Hoy era el día en que me iba a mudar. Por la mañana ya tenía hechas las maletas, porque había hablado con el dueño de la otra casa que iría a las 10 de la mañana. Sin embargo a las 10 de la mañana no estaba todavía listo todo, así que tuve que esperar a las seis de la tarde. A esa hora llamé por teléfono, y sí, ya estaba todo.

Bajé las maletas a la puerta, comprobé que llevaba el dinero en el bolsillo. Me fui a despedir de los compañeros. Estuve a punto de no hacerlo porque los veía ocupados resolviendo algún tipo de problema, y además, iba a volver al cabo de un rato, porque tenía cosas que hacer en la casa.

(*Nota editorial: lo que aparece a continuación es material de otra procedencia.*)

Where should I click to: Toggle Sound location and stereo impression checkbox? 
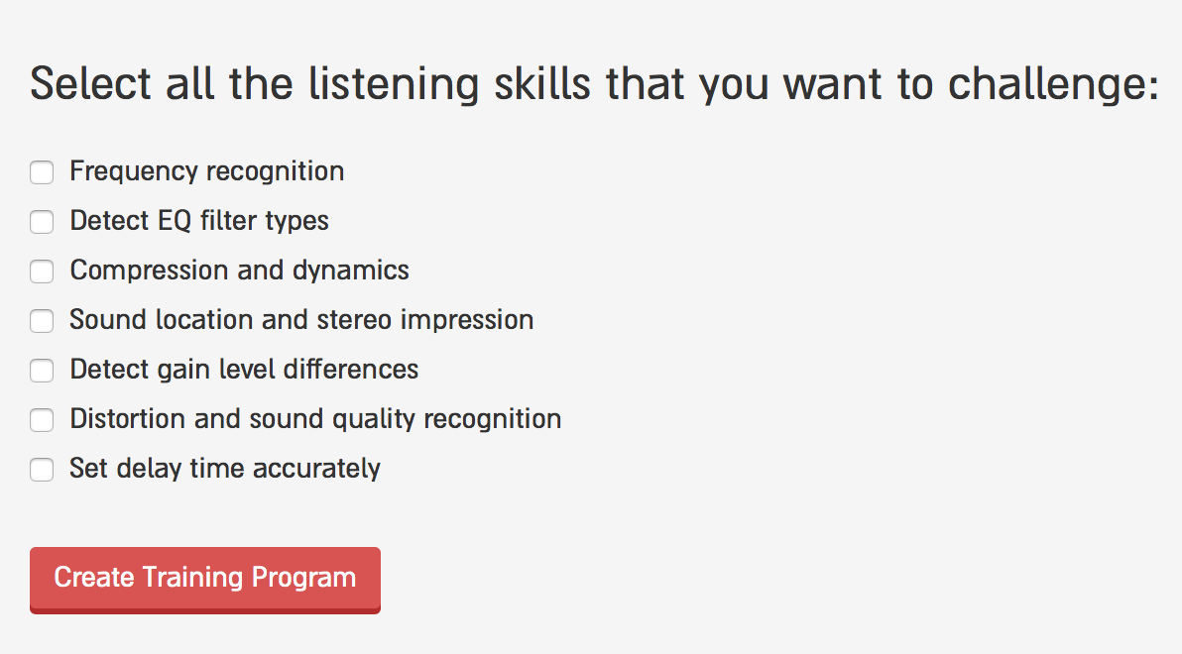(42, 320)
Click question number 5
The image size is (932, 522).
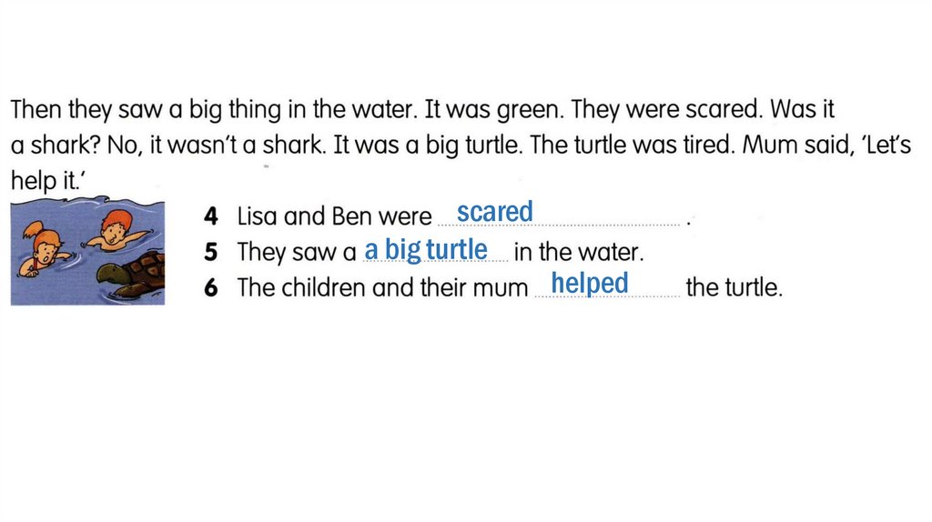pyautogui.click(x=211, y=252)
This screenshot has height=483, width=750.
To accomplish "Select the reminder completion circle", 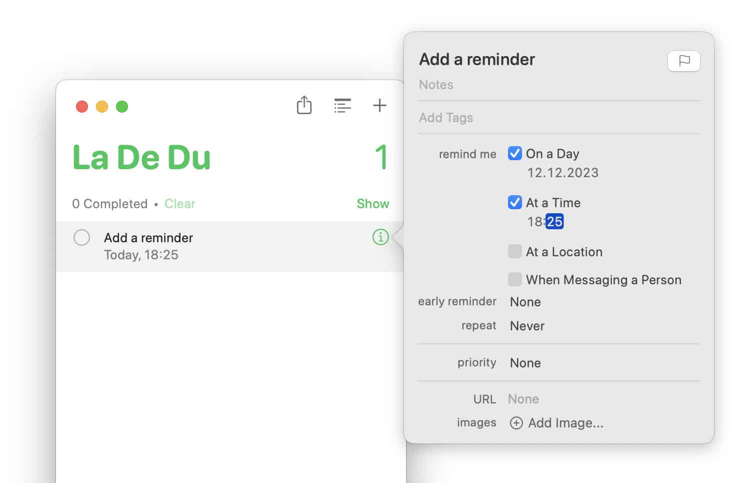I will 82,237.
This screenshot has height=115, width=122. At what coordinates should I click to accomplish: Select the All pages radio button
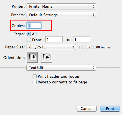[29, 34]
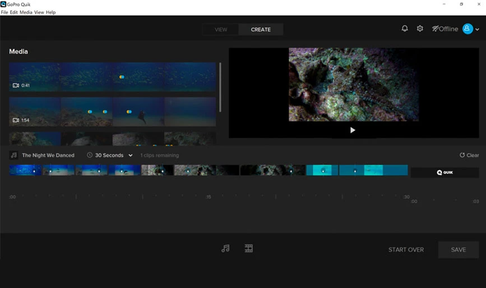The image size is (486, 288).
Task: Click the Media panel scrollbar
Action: (220, 87)
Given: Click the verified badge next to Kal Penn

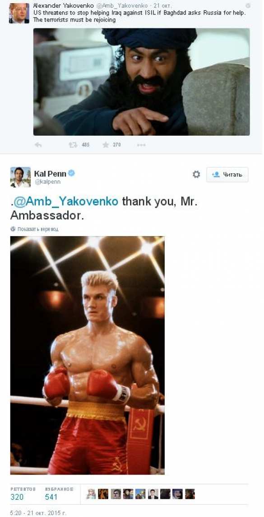Looking at the screenshot, I should pyautogui.click(x=71, y=173).
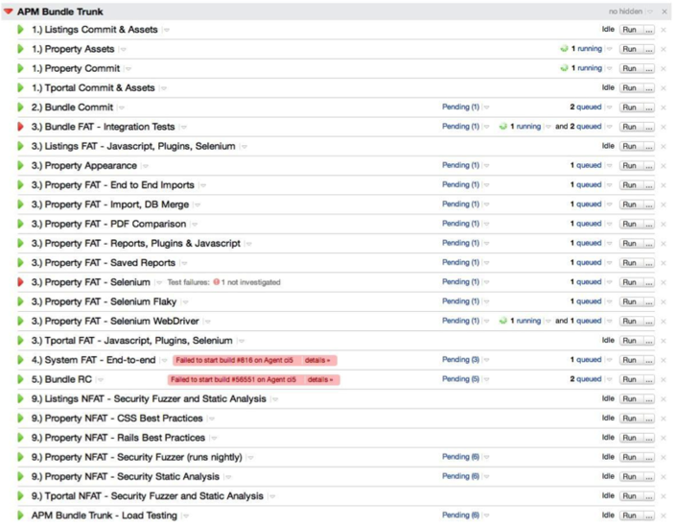The height and width of the screenshot is (528, 675).
Task: Open 'details' link for failed build #816
Action: [x=318, y=360]
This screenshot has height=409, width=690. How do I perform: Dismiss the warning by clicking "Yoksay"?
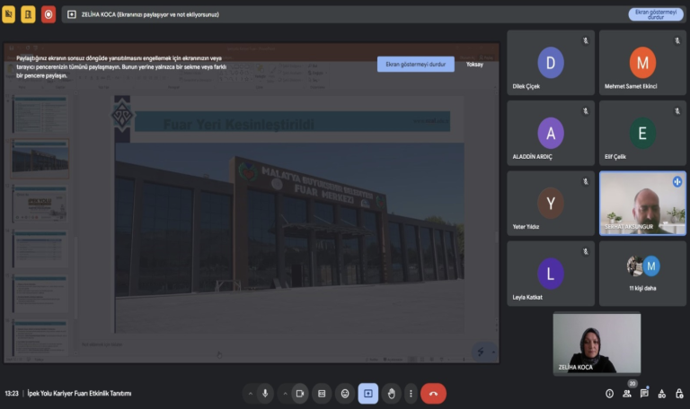[474, 65]
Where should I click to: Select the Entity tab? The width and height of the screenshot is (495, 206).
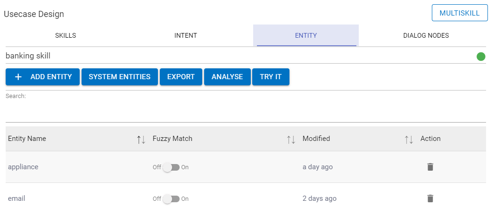point(305,35)
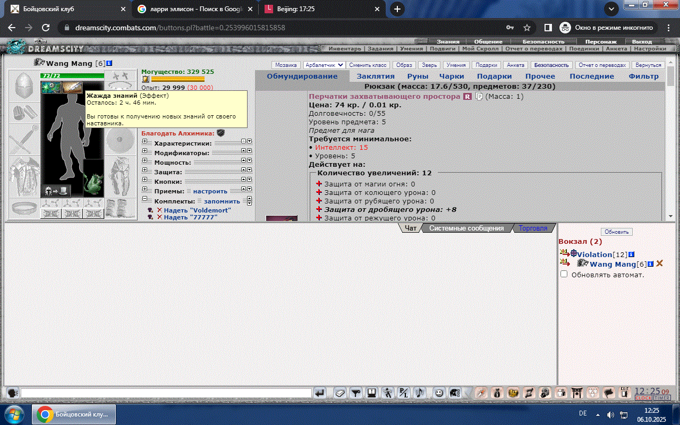Image resolution: width=680 pixels, height=425 pixels.
Task: Click the Надеть "Voldemort" link
Action: pos(197,210)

De un instante a otro todo cambio. Me dijeron «espera un segundo y te ayudamos a llevar las cosas», y un segundo después, sin saber como, me estaban pidiendo que me quedase de una manera en la que nunca nadie me había pedido nada (probablemente porque nunca he estado antes ni en Ecuador, ni en el PT). ¡Y yo preocupándome de que no quisieran saber nada de mí en cuanto me fuera!

Cuando tomo una decisión, rara vez cambio de idea. Sin embargo en esta ocasión, no podía hacer otra cosa. Es decir, sí que podía, pero de repente ya no quería. A pesar de que la convivencia en la Casa Trans no es sencilla, me han entrado ganas de probar la multiculturalidad durante un poco más de tiempo.